In response, AIDA and partners are actively engaging in media advocacy and academic discussions to inform decision-makers, particularly the District Court responsible for ensuring compliance with the ruling. We are emphasizing the pivotal role these decision-makers play in transforming social and environmental realities. AIDA is also advocating for the participation of the Ramsar Convention, an international treaty that safeguards wetlands, as an expert witness and observer in the ongoing judicial proceedings.
In addition to our work in Veracruz, AIDA is also taking action to protect the Mesoamerican Reef -the most significant coral reef barrier in the western hemisphere thatsupports a vibrant marine ecosystem and species of great commercial value, such as the Pink Snail (Lobatus Gigas). Nearly two million people directly depend on the resources extracted from the reef. However, the application of environmental legislation and existing policies has been insufficient in ensuring the protection of the Pink Snail.
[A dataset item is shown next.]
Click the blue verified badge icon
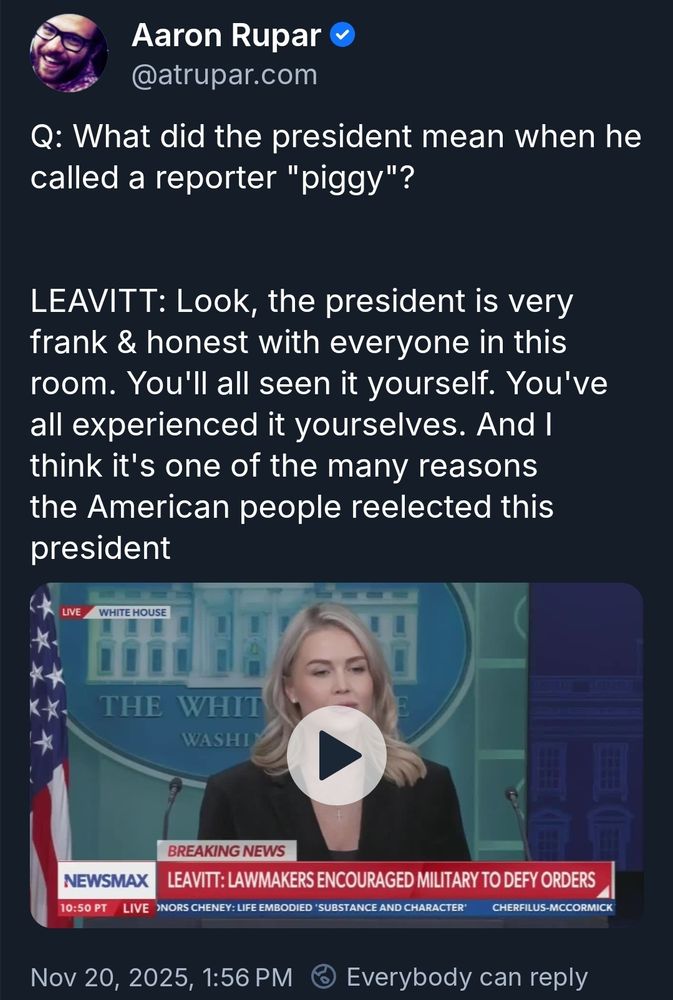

To address these issues, particularly in Mexico, AIDA submitted a citizen petition to the North American Commission for Environmental Cooperation. This international authority, established within the trade agreement between Mexico, the United States, and Canada, seeks a response from the Mexican government regarding the actions taken (or not taken) to fulfill its obligations. These obligations include issuing fishing regulations, generating and systematizing scientific information for evaluating queen conch stocks, conducting inspection and surveillance, and creating adaptation plans for flagship species and their habitats, with a focus on climate change.
AIDA will continue to provide technical support to partners and decision makers, to ensure the advancement of the protection of these two key reef systems.